Unc had been a contradiction in cultures. He had converted to Catholicism when the Jesuits determined the Lakota needed something deeper than their traditional beliefs. Unc and Manny attended every Sunday mass and every Saturday confession. He had enrolled Manny in catechism and lorded over him to ensure his lessons were to the Brothers’ satisfaction. But despite all Unc’s efforts, Manny had rebelled against traditional teachings. Like his brother, Reuben, who’d rebelled against authority all his life. If Reuben had been raised by a man such as Uncle Marion, perhaps he would have taken a different path. Reuben’s Red Road wouldn’t have landed him that long stretch in prison.
Yet, Unc’s teachings remained with him always, and it was those lessons that caused him to choose this fork in his own Red Road. “There but for the grace of that loving man,” he whispered to himself, “I could have gone Reuben’s way and been on the opposite of the law . . .”
“I was lucky.”
“I didn’t catch that,” Manny told Willie.

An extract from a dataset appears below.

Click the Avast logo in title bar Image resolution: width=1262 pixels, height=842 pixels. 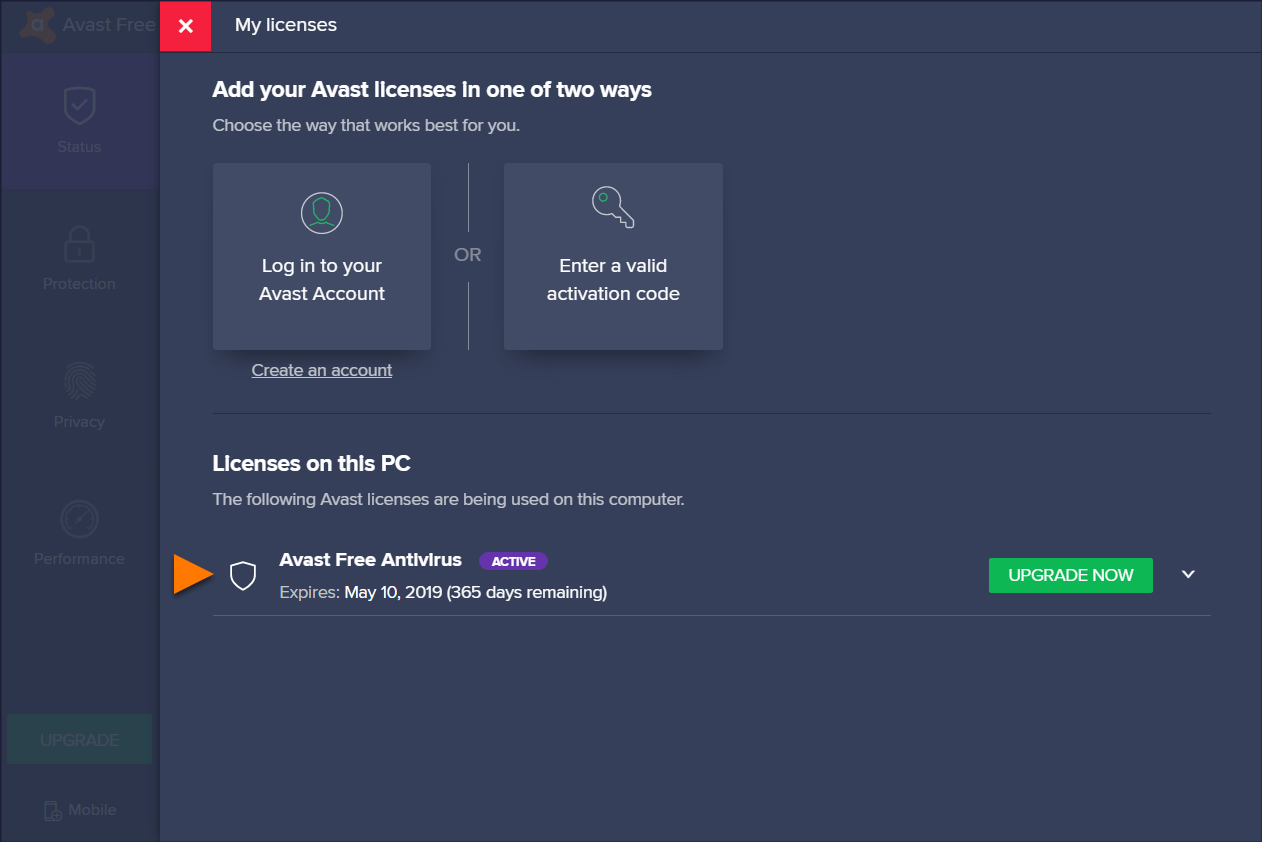point(37,24)
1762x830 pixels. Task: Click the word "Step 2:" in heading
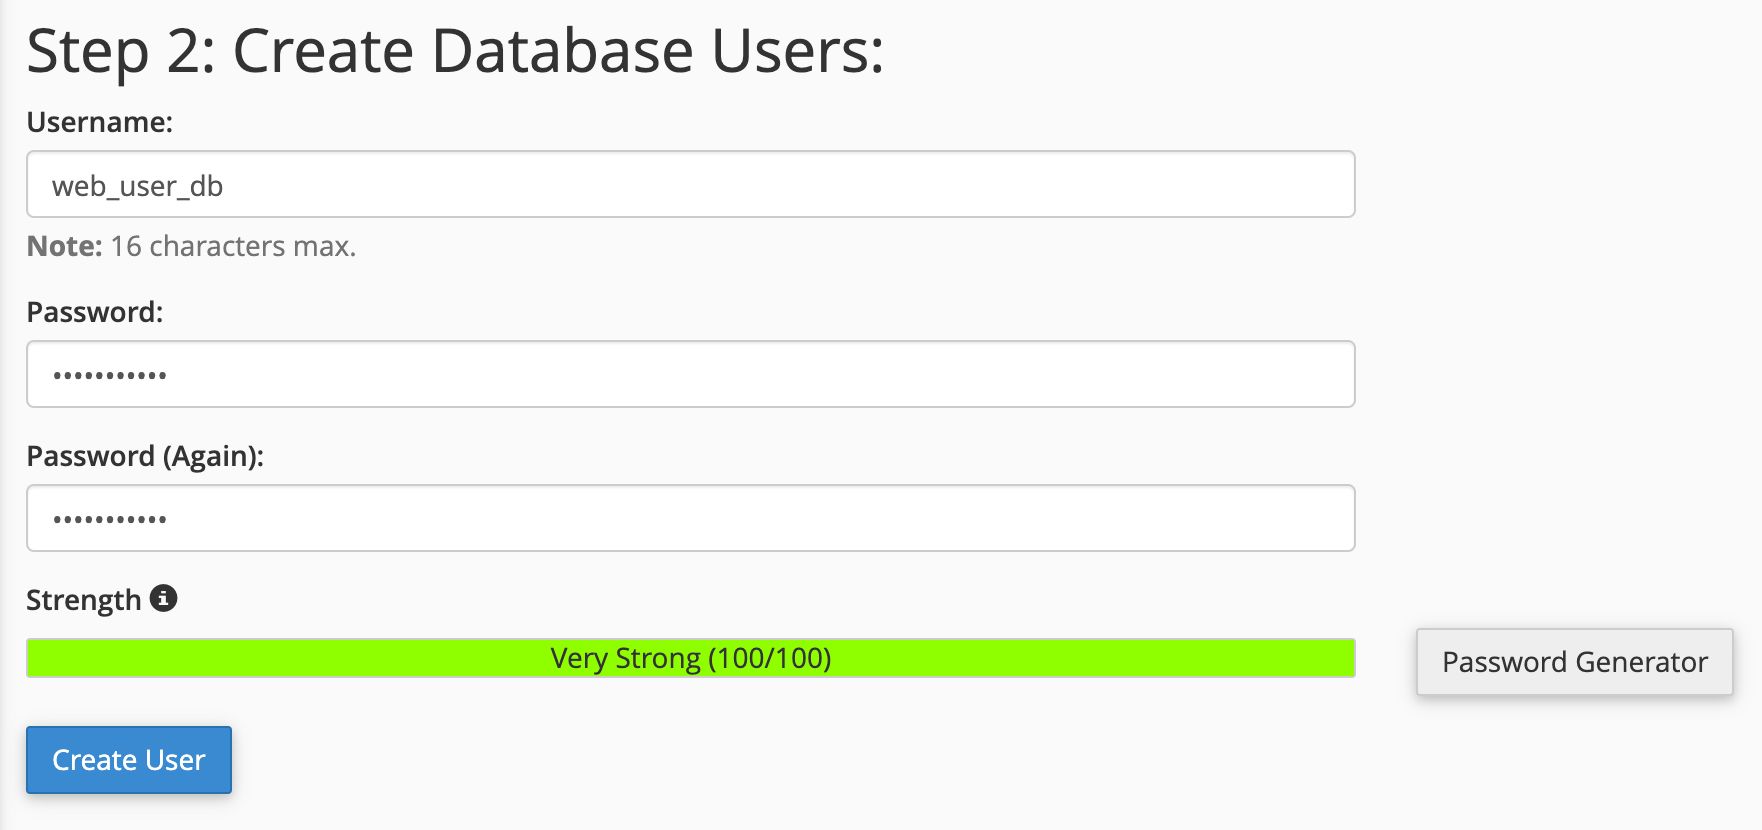click(x=121, y=51)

“I was lucky that Margaret knew Aunt Elizabeth so well and agreed to tutor me.”
“And who is your aunt Elizabeth?”
Willie smiled. “Most people call her ‘Lizzy.’”
Manny turned sideways in the seat. “Reuben’s ex-wife Elizabeth?”
Willie nodded.
Manny whistled. “I didn’t realize she was your aunt. How is my sister-in-law?”
“Just fine. Doing a great job as finance officer for the tribe the past eight years.”
“Finance officer. Now that’s impressive.”
“She went to night school, and worked her tail off. She won’t admit it, but she was floundering after she and Reuben got divorced. She needed something in her life, so she got her degree and began working for the tribe. When her boss died in a car wreck, Aunt Lizzy was the only one qualified for the position.”
Before Manny could learn more about Elizabeth, they approached the crime scene. Willie drove toward the hill where Jason was murdered.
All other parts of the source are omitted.